President Xi Jinping’s austerity push may have discouraged domestic consumption of high-end items, but “the Chinese are not out of love with luxury, far from it,” according to China Daily.
Fortune Character Institute, a research center based in Shanghai, recently reported that luxury purchases within China decreased by 11 percent to $25 billion last year.
But overseas spending by Chinese consumers is on the rise, with a 9 percent increase to $81 billion reported for 2014. Consultancy firm Bain & Company also reports that consumers traveling overseas accounted for 55 percent of luxury spending last year, and that purchases through relatives, friends, and professional agents called daigou made up another 15 percent. Chinese consumers now account for 29 percent of luxury spending worldwide. The entire global luxury market is worth $250 billion.
Other factors besides the government crackdown are encouraging Chinese shoppers to seek out new products abroad. After import and consumption taxes, luxury goods tend to cost more in China than they do in other countries. The abundance of fake luxury items in the Chinese market has also made consumers wary about buying domestically: fake luxury goods in China outnumber authentic items by six to one.
“These fakes find their way onto e-commerce platforms, even boutiques in second- and third-tier cities,” says Tina Zhou of Fortune Character Institute. “Brands don’t have the energy to get rid of these fakes. That is another reason for Chinese people buying in Paris and Milan — they know they are buying the real thing, from the source.”
Poor customer service in Chinese stores is also turning off consumers from shopping domestically. For its China Luxury Forecast 2015, the public relations firm Ruder Finn interviewed 1,616 people, only 19 percent of which said they were “very satisfied with service received on the mainland.”
Chinese consumers are also traveling more than ever, spending $129 billion on international travel during 2014 alone. Higher disposable incomes and fewer travel restrictions are driving the boom.
Hong Kong and South Korea are popular shopping destinations for luxury consumers “because of their proximity, favorable tax initiatives, competitive exchange rates and cultural familiarity.” During the first 11 months of 2014, the number of Chinese travelers visiting South Korea increased by 40 percent to 5.7 million, a 43.5-percent share of arrivals. Chinese tourism accounted for 1.9 percent of total domestic retail spending in South Korea in 2013, a total of almost $6 billion. That number is expected to grow to $29.8 billion in 2020 to comprise 7.7 percent of the national total.
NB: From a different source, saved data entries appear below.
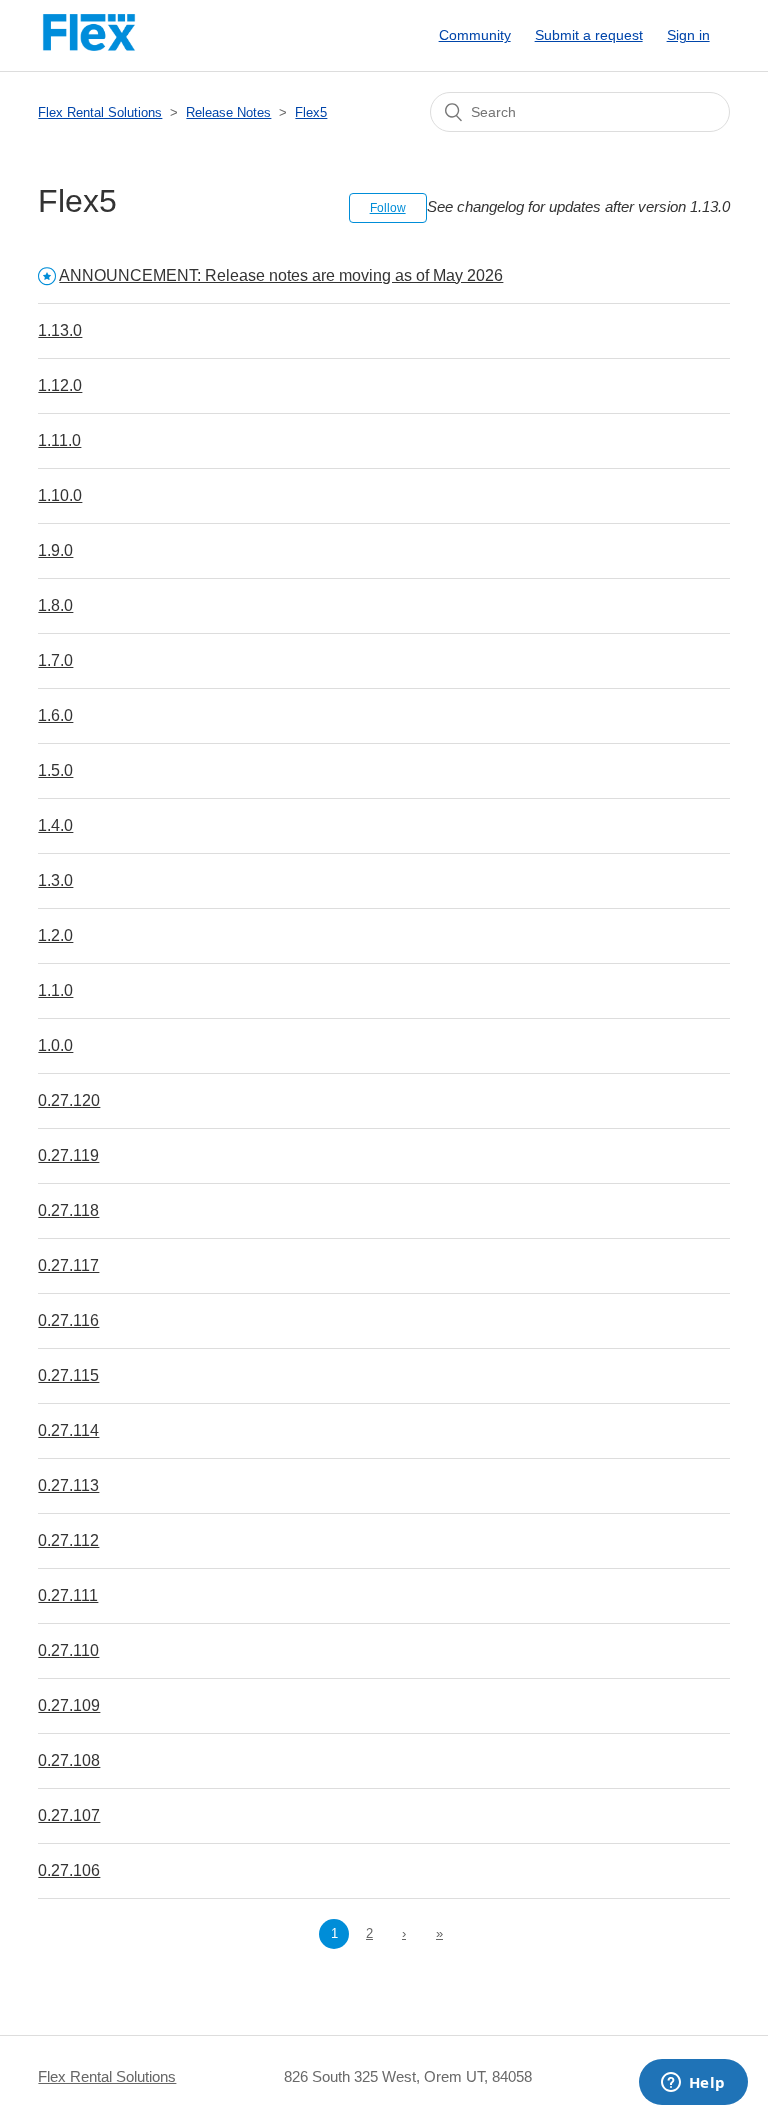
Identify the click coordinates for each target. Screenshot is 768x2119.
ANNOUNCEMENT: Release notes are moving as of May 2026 (281, 275)
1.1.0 (55, 990)
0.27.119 (68, 1155)
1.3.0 (55, 880)
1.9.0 (55, 550)
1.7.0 (55, 660)
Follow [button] (388, 208)
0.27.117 (68, 1265)
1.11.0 (59, 440)
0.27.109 (69, 1705)
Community (475, 35)
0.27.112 (68, 1540)
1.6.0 (55, 715)
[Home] (89, 45)
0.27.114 (68, 1430)
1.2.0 (55, 935)
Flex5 (311, 112)
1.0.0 (55, 1045)
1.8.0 (55, 605)
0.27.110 (68, 1650)
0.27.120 (69, 1100)
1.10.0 (60, 495)
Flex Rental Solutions (100, 112)
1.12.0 (60, 385)
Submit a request (589, 35)
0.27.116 (68, 1320)
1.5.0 (55, 770)
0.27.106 (69, 1870)
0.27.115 (68, 1375)
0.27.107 (69, 1815)
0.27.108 (69, 1760)
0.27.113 (68, 1485)
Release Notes (228, 112)
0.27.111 (68, 1595)
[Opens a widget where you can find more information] (693, 2084)
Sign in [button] (688, 35)
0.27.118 (68, 1210)
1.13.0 (60, 330)
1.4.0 (55, 825)
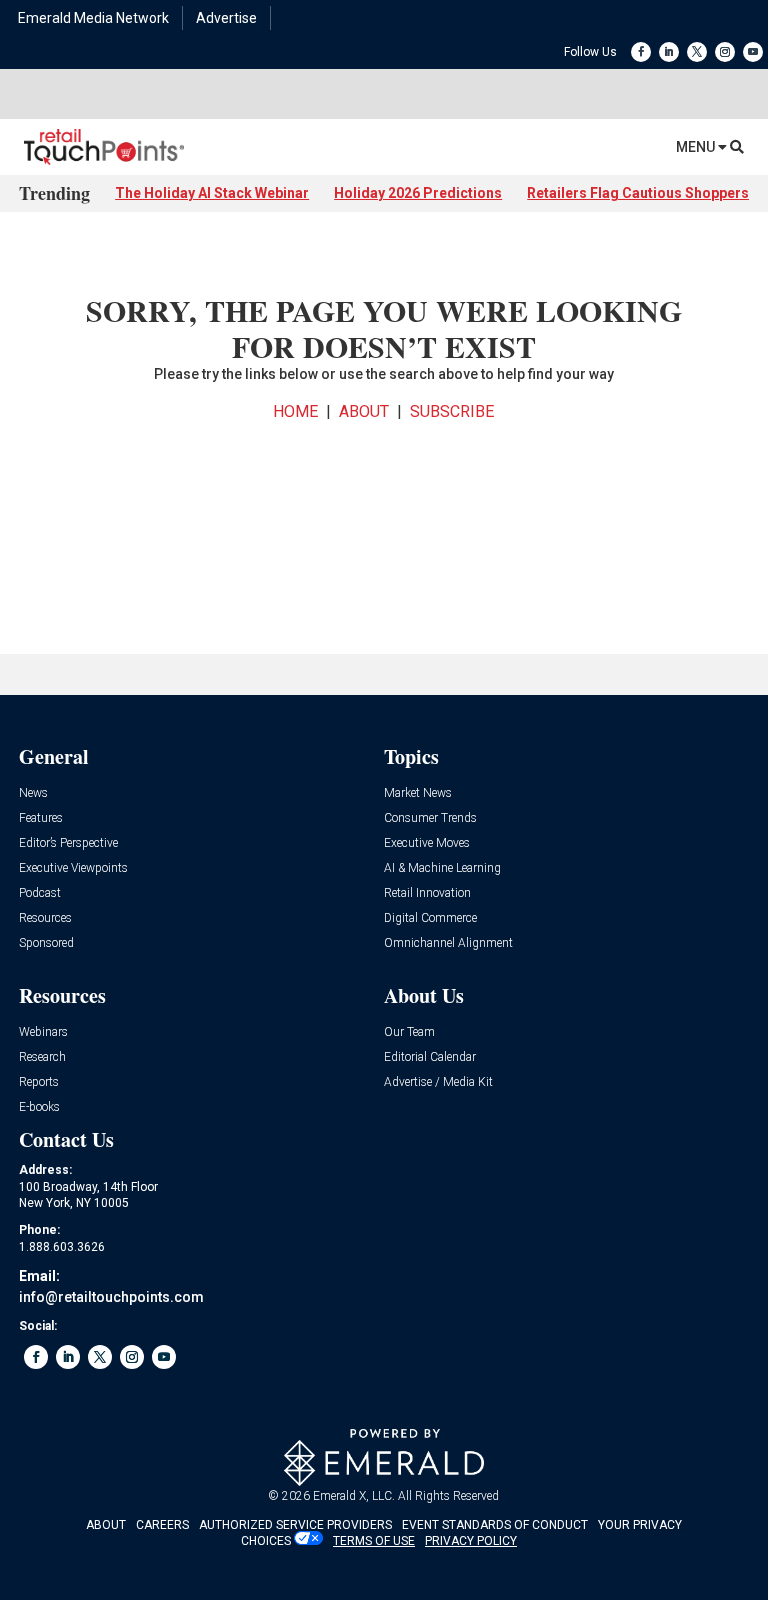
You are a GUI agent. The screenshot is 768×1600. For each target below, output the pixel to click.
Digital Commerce (430, 918)
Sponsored (46, 943)
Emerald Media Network (93, 18)
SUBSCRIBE (452, 411)
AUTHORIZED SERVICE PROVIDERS (295, 1525)
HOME (295, 411)
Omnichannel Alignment (448, 943)
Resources (45, 918)
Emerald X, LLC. (354, 1496)
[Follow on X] (697, 52)
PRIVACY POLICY (471, 1541)
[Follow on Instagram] (725, 52)
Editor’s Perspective (68, 843)
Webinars (43, 1032)
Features (41, 818)
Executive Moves (427, 843)
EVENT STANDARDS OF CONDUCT (495, 1525)
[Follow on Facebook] (641, 52)
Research (42, 1057)
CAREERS (162, 1525)
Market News (418, 793)
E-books (39, 1107)
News (33, 793)
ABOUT (364, 411)
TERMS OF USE (374, 1541)
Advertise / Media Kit (438, 1082)
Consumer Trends (430, 818)
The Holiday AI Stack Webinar (212, 193)
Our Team (409, 1032)
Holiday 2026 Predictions (418, 193)
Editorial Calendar (430, 1057)
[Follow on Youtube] (753, 52)
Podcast (40, 893)
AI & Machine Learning (442, 868)
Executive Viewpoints (73, 868)
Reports (39, 1082)
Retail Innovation (427, 893)
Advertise (226, 18)
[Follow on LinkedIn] (669, 52)
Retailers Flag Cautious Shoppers (638, 193)
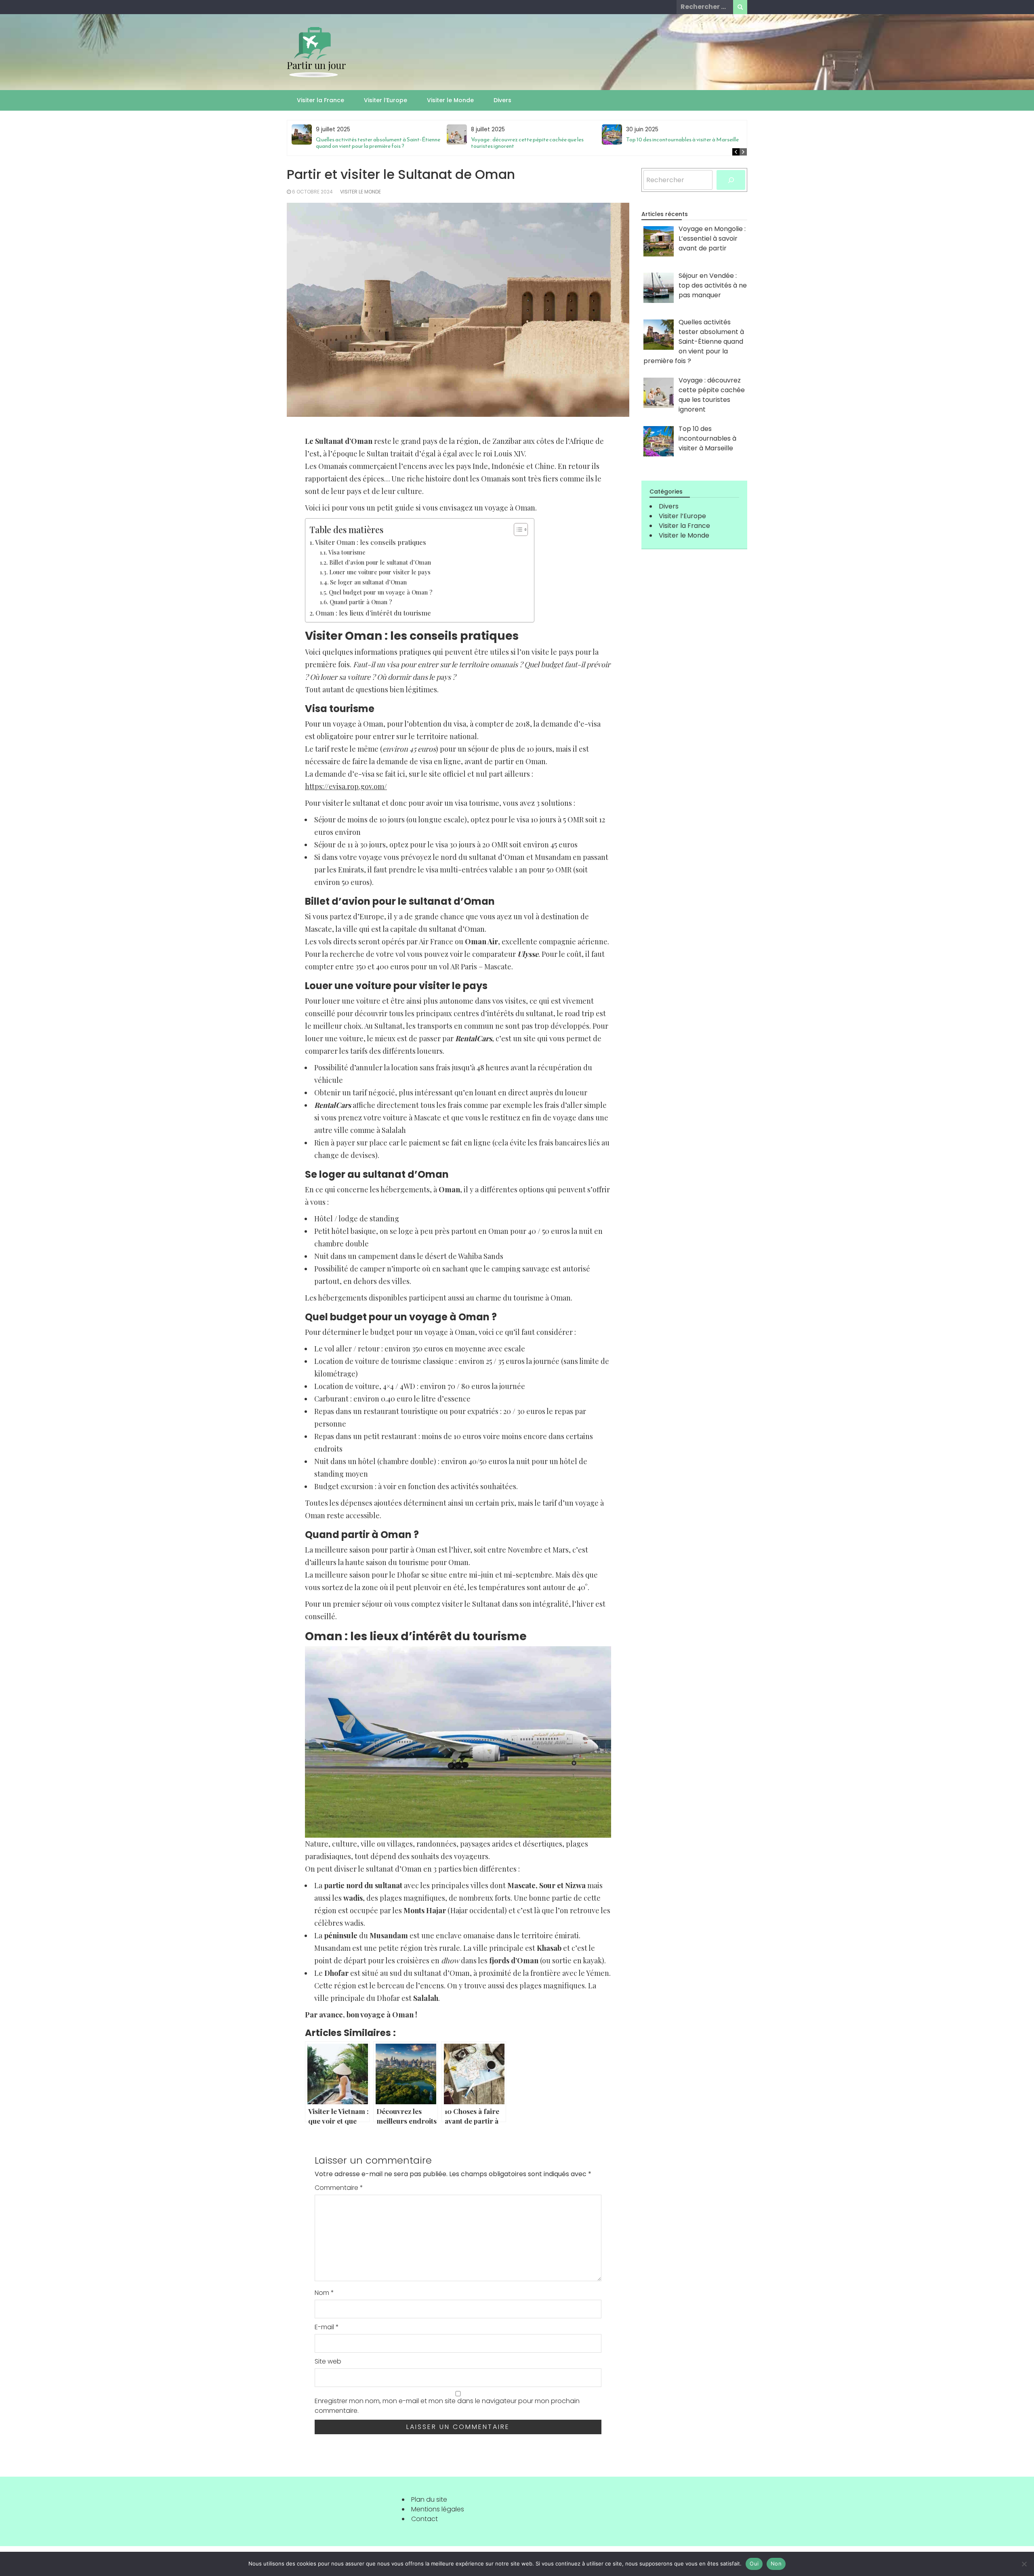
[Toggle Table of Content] (517, 529)
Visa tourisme (347, 552)
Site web (328, 2361)
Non (776, 2563)
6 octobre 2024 (312, 191)
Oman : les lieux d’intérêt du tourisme (373, 612)
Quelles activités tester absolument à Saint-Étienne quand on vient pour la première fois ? (378, 142)
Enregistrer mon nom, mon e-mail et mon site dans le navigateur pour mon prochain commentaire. (447, 2405)
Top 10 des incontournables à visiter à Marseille (682, 139)
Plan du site (429, 2499)
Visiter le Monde (450, 100)
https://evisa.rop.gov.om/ (346, 786)
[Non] (1024, 2564)
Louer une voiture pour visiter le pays (380, 572)
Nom (324, 2292)
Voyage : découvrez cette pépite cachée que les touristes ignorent (527, 142)
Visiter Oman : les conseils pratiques (370, 542)
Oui (754, 2563)
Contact (424, 2518)
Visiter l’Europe (385, 100)
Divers (502, 100)
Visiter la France (320, 100)
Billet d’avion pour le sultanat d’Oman (380, 562)
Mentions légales (437, 2509)
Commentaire (339, 2187)
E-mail (327, 2327)
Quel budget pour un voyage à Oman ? (381, 592)
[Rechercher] (731, 180)
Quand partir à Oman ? (361, 602)
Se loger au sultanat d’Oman (368, 582)
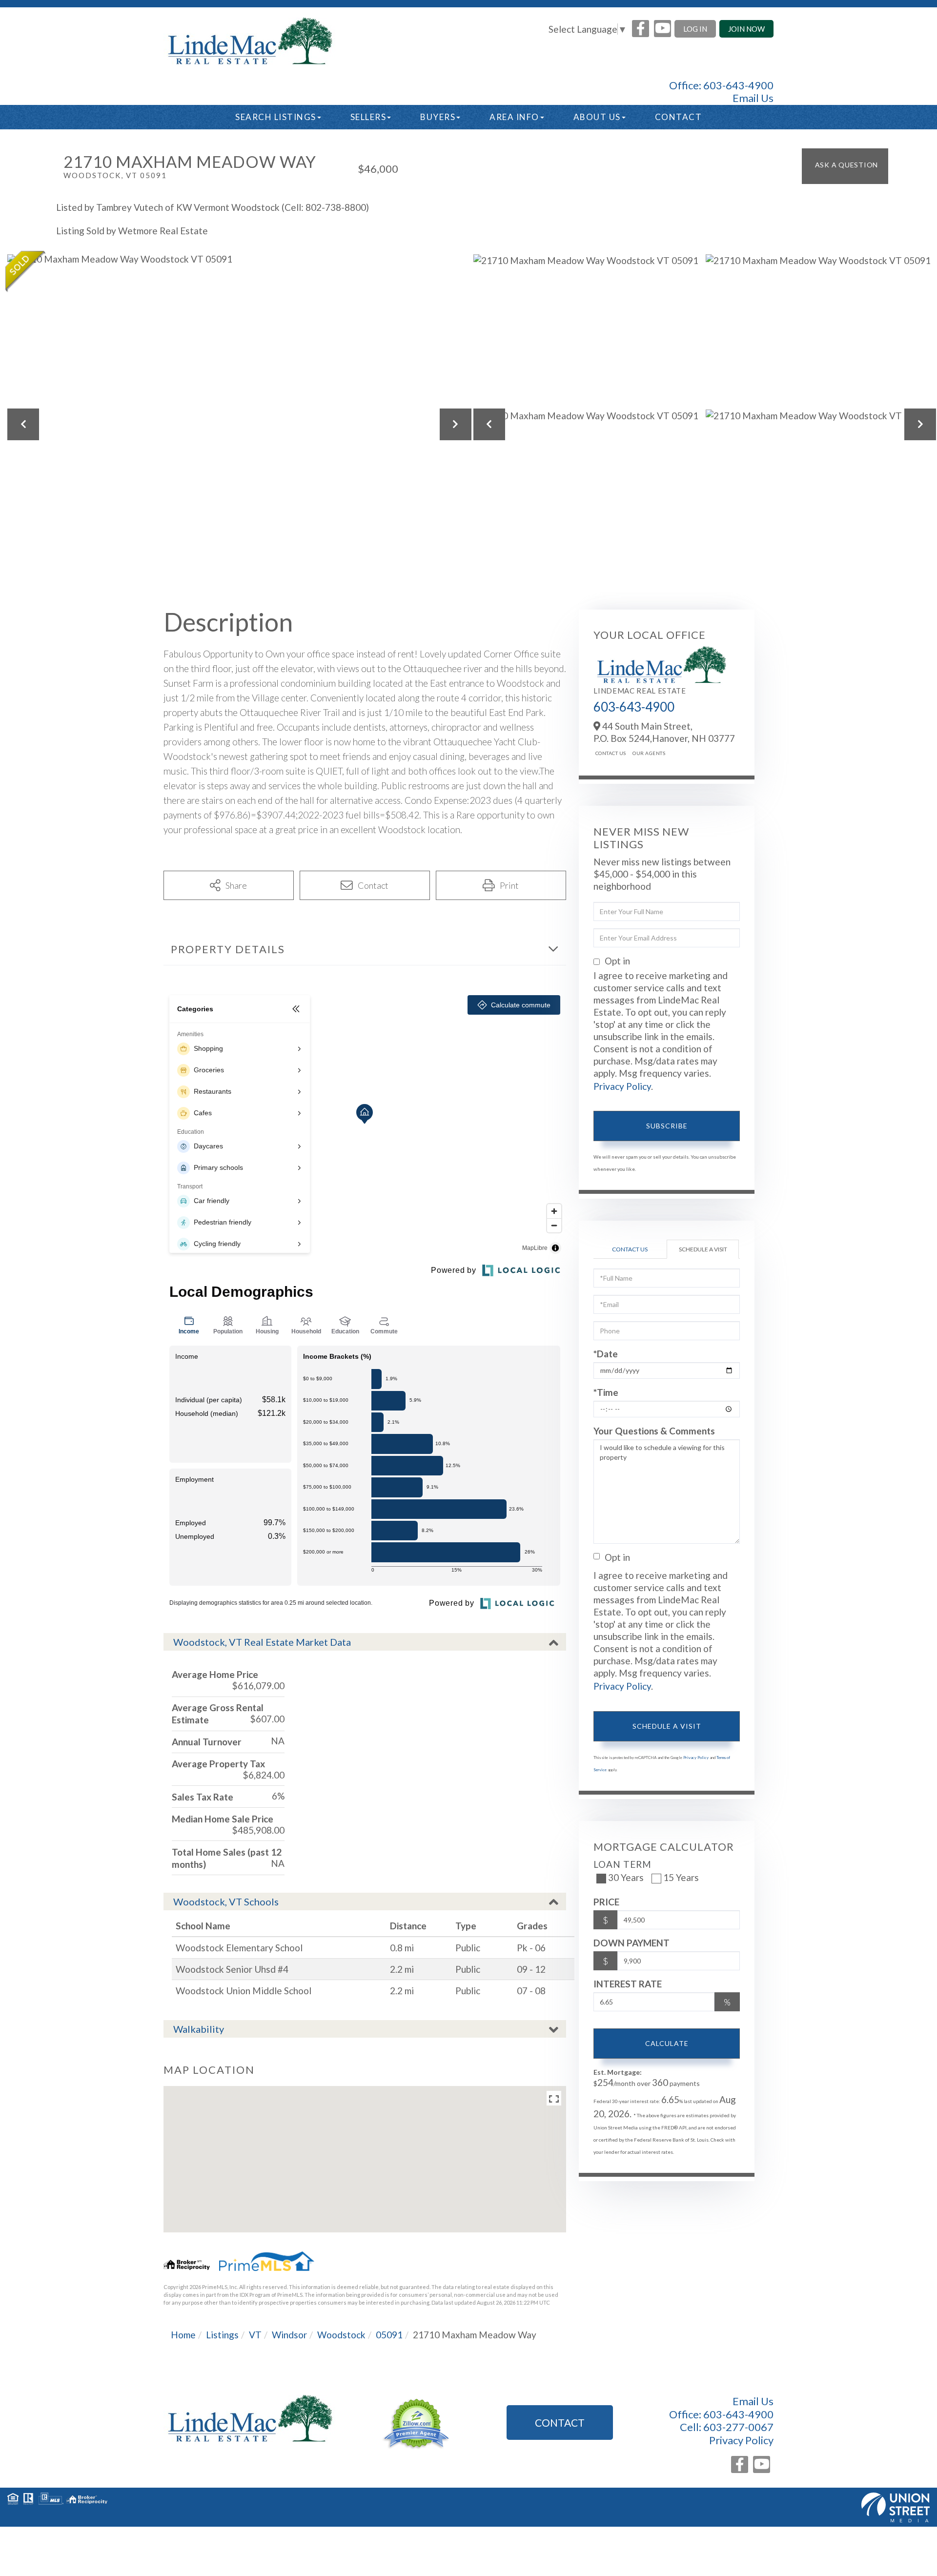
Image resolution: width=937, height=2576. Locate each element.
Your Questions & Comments (654, 1430)
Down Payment (631, 1942)
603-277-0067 (738, 2426)
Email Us (753, 98)
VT (255, 2334)
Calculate (667, 2043)
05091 (389, 2334)
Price (606, 1901)
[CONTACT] (845, 166)
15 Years (681, 1877)
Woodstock (341, 2334)
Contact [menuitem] (678, 117)
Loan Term (622, 1864)
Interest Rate (627, 1983)
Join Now (746, 28)
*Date (605, 1353)
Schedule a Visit (703, 1249)
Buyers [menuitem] (437, 117)
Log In (695, 28)
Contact (560, 2422)
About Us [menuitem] (597, 117)
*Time (605, 1392)
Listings (222, 2334)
Duty free operations are also taking off with Chinese travelers. Dubai DutyFree currently employs 398 Chinese workers, with another 211 expected for this year. Chinese passengers accounted for about 4 percent of total traffic at the Dubai International Airport last year, a total of 1.35 million travelers. That number grew by 9.7 percent from 2013. Chinese travelers’ spending in Dubai in 2014 amounted to about $230 million, or 12 percent of total sales, with the most popular brands being Lancome, Omega, Longines, Estee Lauder, and Chanel.
London, also, has experienced a surge in Chinese shoppers. In the city’s West End, travelers from China now account for over 20 percent of all spending by tourists. Last February, sales on Bond Street to Chinese consumers “accounted for 27 percent of the total tax-free spending with an average transaction value of 1,500 pounds.” Jace Tyrrell, deputy chief executive of New West End Company, which represents 600 area businesses, commented on the boom in an interview with China Daily.
“There has been a phenomenal uplift,” Tyrrell says. “In 2014, Chinese shoppers accounted for over a quarter of tax-free sales on Bond Street, with visitor numbers from China increasing by 79 percent over the last four years and expenditure rising from 184 million pounds ($284 million; 249 million euros) to 492 million pounds.”